Зная о стесненном материальном положении Лессинга, они придумали самый удобный способ клеветы, обвиняя его в подкупности и в желании вынудить деньги путем шантажа. Так поступил пастор Ланге, переводчик Горация, которому Лессинг посвятил свой известный «Путеводитель (Vademecum)». Напрасно предупреждали Лессинга, чтобы он не задевал эту грязную личность, пользовавшуюся значительным влиянием при прусском дворе; напрасно указывали ему и на то, что Ланге посвятил перевод Горациевых од самому королю Фридриху. В одном из критических писем Лессинг показал все научное и поэтическое ничтожество этого перевода, превознесенного до небес тогдашнею ученою и неученою критикой. «Девятилетний упорный труд», которым хвастал Ланге, воскуривая фимиам самому себе, оказался напрасно потраченным: Лессинг уличил переводчика в самом грубом невежестве и указал на его полную бездарность. В ответ на это Ланге напечатал письмо, в котором уверял, будто Лессинг заранее известил его о своей рецензии, требуя гонорара и угрожая в противном случае напечатать рецензию. Лессинг, в свою очередь, ответил открытым письмом, в котором писал: «Объявляю перед целым светом г-на проповедника Ланге злым клеветником, если он не докажет своего обвинения». Доказательства, конечно, не последовало; Лессинг окончательно уничтожил Ланге своим «Путеводителем»; пастор отомстил автору тем, что наклеветал на него самому королю Фридриху, который с тех пор не мог равнодушно слышать имени Лессинга.

Сохранённые записи:

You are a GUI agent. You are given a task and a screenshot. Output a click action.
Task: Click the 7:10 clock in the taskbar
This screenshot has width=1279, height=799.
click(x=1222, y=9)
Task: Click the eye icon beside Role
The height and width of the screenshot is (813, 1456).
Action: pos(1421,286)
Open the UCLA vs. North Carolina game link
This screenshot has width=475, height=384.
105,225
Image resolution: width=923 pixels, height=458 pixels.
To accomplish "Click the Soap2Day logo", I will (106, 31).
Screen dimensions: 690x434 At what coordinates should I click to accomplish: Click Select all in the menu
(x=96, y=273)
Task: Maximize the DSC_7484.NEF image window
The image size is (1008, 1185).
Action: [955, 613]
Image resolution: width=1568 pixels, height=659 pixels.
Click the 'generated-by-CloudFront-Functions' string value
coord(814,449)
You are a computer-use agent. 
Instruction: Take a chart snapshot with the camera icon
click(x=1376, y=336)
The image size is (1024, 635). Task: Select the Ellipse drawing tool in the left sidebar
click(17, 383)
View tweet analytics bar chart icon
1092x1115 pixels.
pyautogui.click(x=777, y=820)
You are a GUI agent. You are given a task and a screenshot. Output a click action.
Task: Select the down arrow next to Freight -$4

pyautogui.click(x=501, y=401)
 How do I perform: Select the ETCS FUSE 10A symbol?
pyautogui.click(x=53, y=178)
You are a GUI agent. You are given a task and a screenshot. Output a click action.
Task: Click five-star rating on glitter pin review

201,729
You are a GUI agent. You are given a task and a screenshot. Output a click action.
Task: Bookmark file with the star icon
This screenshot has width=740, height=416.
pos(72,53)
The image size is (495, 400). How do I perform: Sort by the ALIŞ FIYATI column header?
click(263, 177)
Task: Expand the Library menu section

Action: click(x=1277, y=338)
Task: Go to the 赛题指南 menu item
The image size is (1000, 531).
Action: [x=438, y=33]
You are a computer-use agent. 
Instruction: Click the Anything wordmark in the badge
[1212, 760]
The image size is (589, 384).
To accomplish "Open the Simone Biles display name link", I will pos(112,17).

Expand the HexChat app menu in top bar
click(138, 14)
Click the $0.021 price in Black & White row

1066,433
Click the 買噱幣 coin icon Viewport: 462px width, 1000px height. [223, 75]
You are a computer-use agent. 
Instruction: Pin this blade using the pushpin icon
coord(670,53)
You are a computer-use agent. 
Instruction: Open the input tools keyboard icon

Задание => Продолжите отрывок о ссоре Лессинга с пастором Ланге, начав сразу после его последнего предложения.

Ответ =>
Все более удаляясь от тех сфер, к которым его чуть не приблизили отношения с секретарем Вольтера, Лессинг стал сближаться с людьми другого закала, и это сближение принесло ему значительную пользу. Он сошелся с французским математиком де Премонтвалем, который бежал из Парижа от преследований со стороны иезуитов; был в хороших отношениях с умным и философски образованным берлинским евреем д-ром Гумперцом и через него познакомился с известным Моисеем Мендельсоном. Гумперц представил Лессингу Мендельсона как хорошего шахматного игрока; но отношения между двумя писателями вскоре превратились в тесную дружбу. Невзрачный, маленький, сутуловатый еврей, соблюдавший главные обряды своей религии, поразил Лессинга своими философскими познаниями и гуманными воззрениями; Мендельсон был настоящим реформатором и в одинаковой степени боролся и с предрассудками христиан против евреев, и с невежественным фанатизмом своих соплеменников. Светлая личность Мендельсона, его служение правде сильно повлияли на Лессинга и даже заставили остроумного, но еще не вполне определившегося писателя углубиться в самого себя. Суждение самого Лессинга о философском достоинстве сочинений Мендельсона страдают очевидным преувеличением: Лессинг ставит своего друга почти наравне со Спинозой. Но эти преувеличения, особенно со стороны человека, привыкшего к беспощадному критическому анализу, доказывают, как сильно было обаяние личности Мендельсона. Очевидно, что в своих суждениях о Мендельсоне Лессинг имел более в виду его личность, нежели его воззрения. До некоторой степени Лессинг пытался воспроизвести нравственный облик своего друга в известной комедии «Евреи». С художественной точки зрения эта комедия заставляет желать лучшего. Это скорее горячий памфлет, нежели драматическое произведение. Современные Лессингу юдофобы, например весьма ученый профессор Михаэлис, конечно, ошибались, стараясь доказать, что Лессинг изобразил невозможный тип и что такой идеальный еврей, какой появляется в его комедии, никогда не существовал в действительности: Мендельсон был в глазах Лессинга воплощенным доказательством возможности подобного типа. Гораздо основательнее был бы упрек критиков, если бы они сказали Лессингу, что тип «добродетельного еврея» очерчен в его комедии слишком поверхностно, что «благородные поступки» подобраны слишком искусственно и что резонерство в этой комедии слишком преобладает над действием. Фабула построена искусственно, с натяжками.